Le mime face à un "grand vide"

http://www.lemonde.fr/culture/article/2011/08/04/le-mime-face-a-un-grand-vide_1556116_3246.html

Qui n'a jamais entendu parler du festival Mimos de Périgueux (Dordogne), unique manifestation consacrée au mime en France depuis vingt-neuf ans ? C'est dire à la fois son prestige, son incongruité et sa résistance dans un paysage festivalier pourtant inflationniste. C'est dire aussi en sourdine combien l'art du mime possède un statut flottant et souffre d'un déficit de reconnaissance dans l'Hexagone : sur les dix-huit compagnies à l'affiche de Mimos, seulement quatre sont françaises.

Programmée du 1er au 6 août, l'édition 2011, sous la direction artistique de Patrick Roger, marque une volonté de changement. Mimos, "Festival international du mime", devient "Festival des arts du mime et du geste". Détail d'importance. Cette rallonge entend agrandir le territoire spectaculaire tout en brisant l'image ringarde du mime, trop souvent cantonnée à celle de Marcel Marceau (1923-2007). "La situation du mime est sinistrée en France, assène Chantal Achilli, directrice générale de Mimos et du Théâtre L'Odyssée, à Périgueux. Il nous faut non seulement lutter contre les clichés réducteurs mais nous rapprocher des nouvelles esthétiques, celles d'un théâtre gestuel ou physical theatre, comme le disent les Anglo-Saxons, qui apparaissent un peu partout dans le monde avec l'arrivé des jeunes générations."

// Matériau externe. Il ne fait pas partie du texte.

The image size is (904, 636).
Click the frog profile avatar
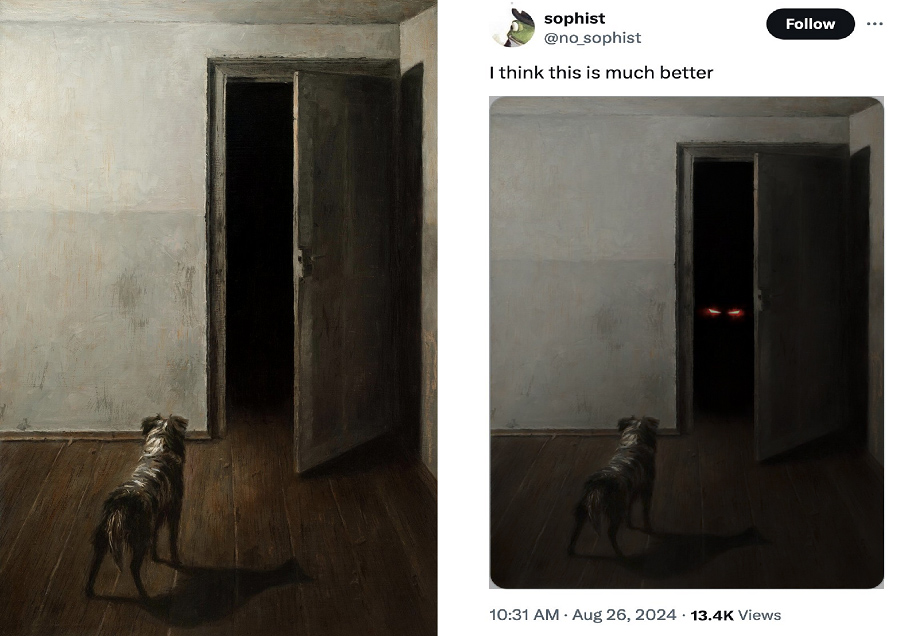513,27
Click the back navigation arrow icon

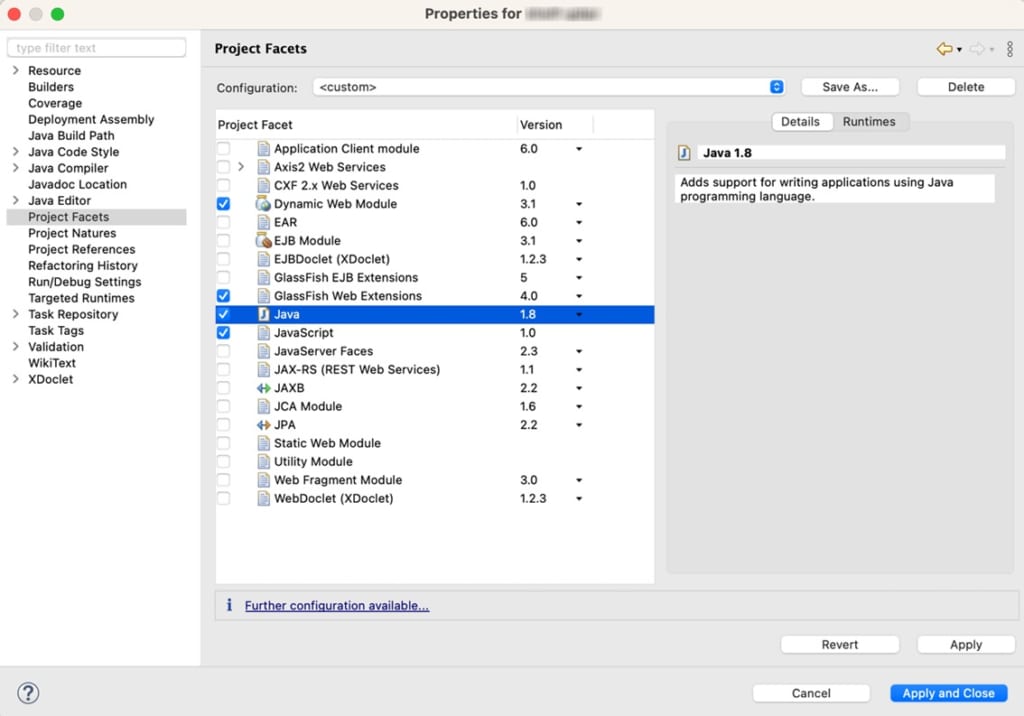(x=943, y=49)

Cette revendication s'appuie sur une vague de fond qui soulève le milieu depuis trois ans. En 2008, à l'initiative de quelques artistes de mime, dont Claire Heggen et Yves Marc, du Théâtre du mouvement, un comité national de réflexion autour de l'identité du mime et du théâtre gestuel, rassemblant des artistes, des directeurs de théâtres, des critiques, a élaboré une série de mesures susceptibles de revaloriser la profession - une trentaine de compagnies sont répertoriées en France - tout en soutenant les petits nouveaux.

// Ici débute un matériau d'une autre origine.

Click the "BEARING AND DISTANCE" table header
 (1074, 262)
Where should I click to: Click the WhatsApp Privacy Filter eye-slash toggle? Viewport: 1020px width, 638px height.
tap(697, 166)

Cet "appel au secours", selon la formule de Chantal Achilli, a été entendu par le ministre de la culture, Frédéric Mitterrand, qui avait pris connaissance des propositions du comité lors du festival d'Avignon 2010. "Il y a un grand vide autour du mime, souligne Claire Heggen. Pour ne parler que des subventions, il n'existe aucune ligne budgétaire qui lui soit consacrée. Il faut choisir de se définir soit du côté de la danse, soit du côté du théâtre. Je me souviens qu'au début des années 1980, Josef Nadj, qui vient du mime, cherchait comme moi à obtenir des financements. Il s'est tourné vers la danse. Nous avons, avec Yves Marc, choisi le théâtre. Il est urgent que cela change."

Deux grandes mesures sont d'ores et déjà en cours d'étude et de réalisation. La création d'un "pôle national des arts du mime", basé à Périgueux, dont le maire, Michel Moyrand (PS), vient de commander une étude de faisabilité, se profile à l'horizon. A la rentrée 2012, l'Ecole supérieure d'art dramatique (il en existe onze actuellement en France qui dispensent le diplôme national supérieur) de Boulogne-Billancourt, dirigée par le mime et metteur en scène Jean-Claude Cotillard, va ouvrir un parcours "arts du mime et du geste".

"Il faut sortir des anciens schémas, précise-t-il. Sans renier les enseignements des deux figures historiques du mime que sont Etienne Decroux (1898-1991) et Jacques Lecoq (1921-1999), il faut bâtir la pédagogie d'un art d'aujourd'hui : celle d'un théâtre visuel basé sur une écriture du plateau et du corps qui assume son souci d'un sens narratif."